• _What you need to do_:
Copy the lines below exactly, beginning at the line that contains "Image resolution: width=1456" and continuing through the last line, both included.

*** Material provided

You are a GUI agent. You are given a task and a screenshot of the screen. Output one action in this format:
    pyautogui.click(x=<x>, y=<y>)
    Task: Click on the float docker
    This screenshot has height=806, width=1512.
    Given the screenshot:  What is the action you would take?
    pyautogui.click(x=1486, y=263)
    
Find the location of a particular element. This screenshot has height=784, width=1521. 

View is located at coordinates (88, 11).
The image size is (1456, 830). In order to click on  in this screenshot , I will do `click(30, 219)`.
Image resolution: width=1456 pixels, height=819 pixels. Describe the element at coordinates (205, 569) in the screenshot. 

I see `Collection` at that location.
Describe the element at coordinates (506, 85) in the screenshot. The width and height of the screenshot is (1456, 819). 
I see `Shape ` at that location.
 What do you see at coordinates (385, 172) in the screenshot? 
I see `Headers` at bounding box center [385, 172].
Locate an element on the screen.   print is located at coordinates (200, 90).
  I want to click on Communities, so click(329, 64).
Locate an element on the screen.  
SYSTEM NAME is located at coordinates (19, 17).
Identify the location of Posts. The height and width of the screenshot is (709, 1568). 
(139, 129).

******

• _The response_:
Image resolution: width=1456 pixels, height=819 pixels. Describe the element at coordinates (205, 569) in the screenshot. 

I see `Collection` at that location.
Describe the element at coordinates (506, 85) in the screenshot. The width and height of the screenshot is (1456, 819). 
I see `Shape ` at that location.
 What do you see at coordinates (385, 172) in the screenshot? 
I see `Headers` at bounding box center [385, 172].
Locate an element on the screen.   print is located at coordinates (200, 90).
  I want to click on Communities, so click(329, 64).
Locate an element on the screen.  
SYSTEM NAME is located at coordinates (19, 17).
Identify the location of Posts. The height and width of the screenshot is (709, 1568). 
(139, 129).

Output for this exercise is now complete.